• _What you have to do_:
Scan the entries below and return each line that contains "agent".

• _Provided records_:
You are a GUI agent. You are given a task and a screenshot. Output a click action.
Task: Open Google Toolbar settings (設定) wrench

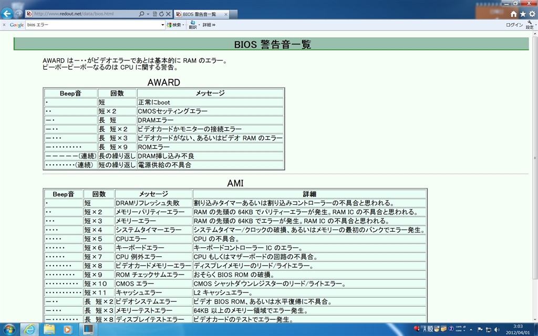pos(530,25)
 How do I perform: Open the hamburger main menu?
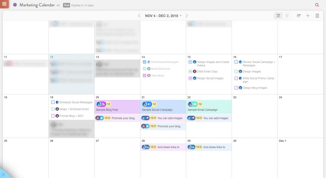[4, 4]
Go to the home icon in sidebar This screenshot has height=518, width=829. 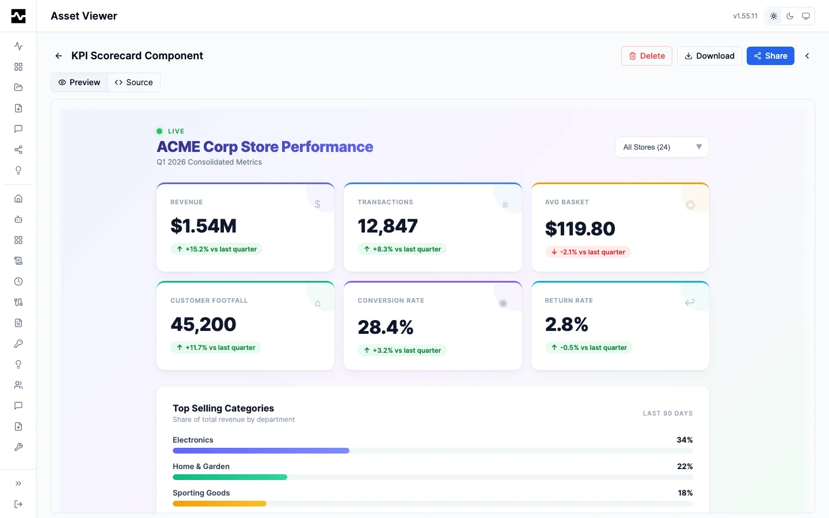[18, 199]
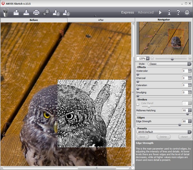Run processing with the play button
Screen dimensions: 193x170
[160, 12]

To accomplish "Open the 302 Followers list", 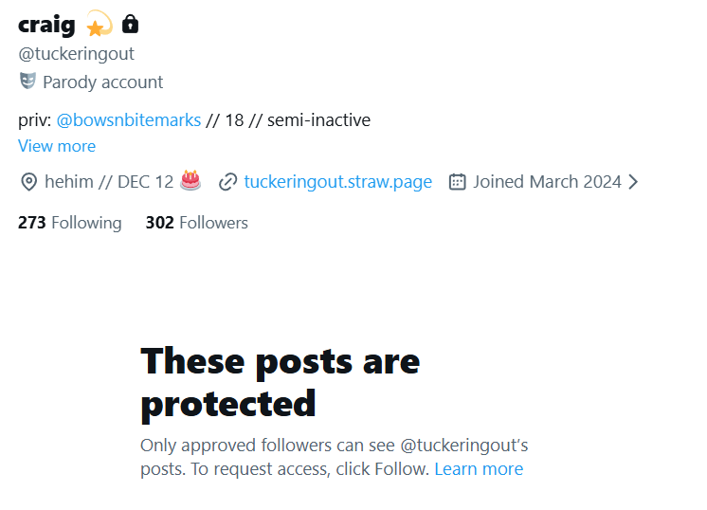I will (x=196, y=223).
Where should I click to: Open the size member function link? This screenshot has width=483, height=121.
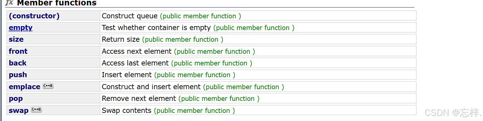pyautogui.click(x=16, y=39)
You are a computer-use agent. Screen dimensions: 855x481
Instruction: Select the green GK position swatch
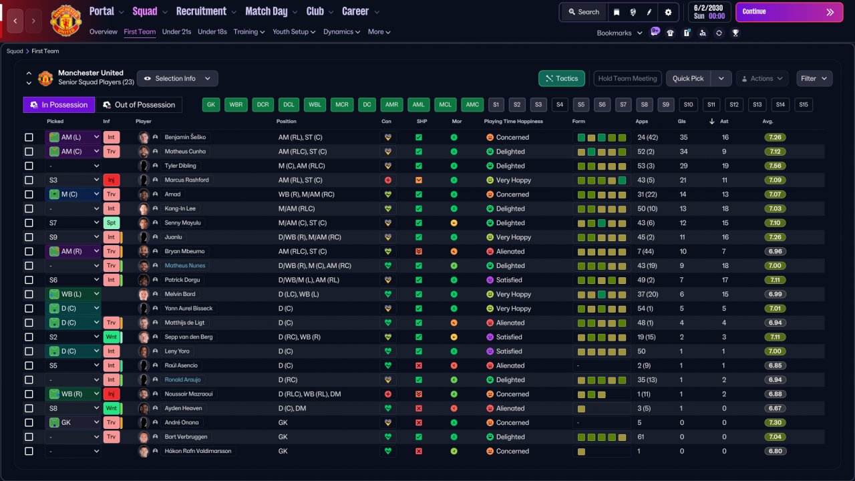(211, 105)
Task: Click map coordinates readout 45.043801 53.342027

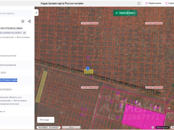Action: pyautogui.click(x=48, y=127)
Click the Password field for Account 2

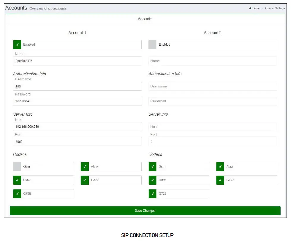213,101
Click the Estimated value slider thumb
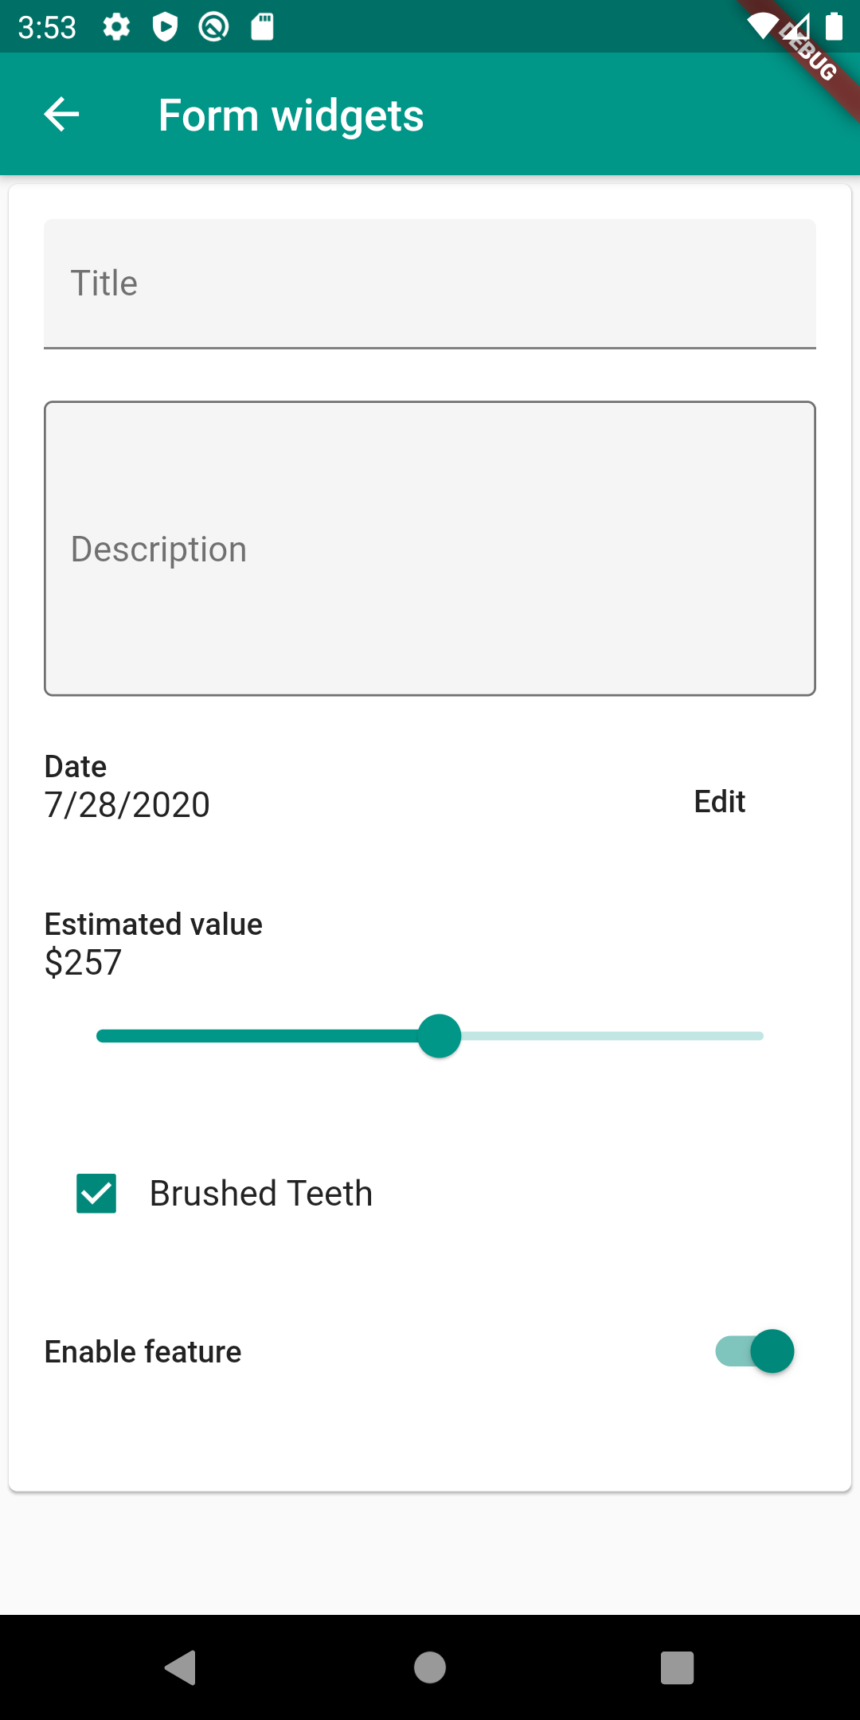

• _Exercise output_:
You are a GUI agent. You are given a task and a screenshot. Output a click action.
You are a computer-use agent. Screen dimensions: 855x481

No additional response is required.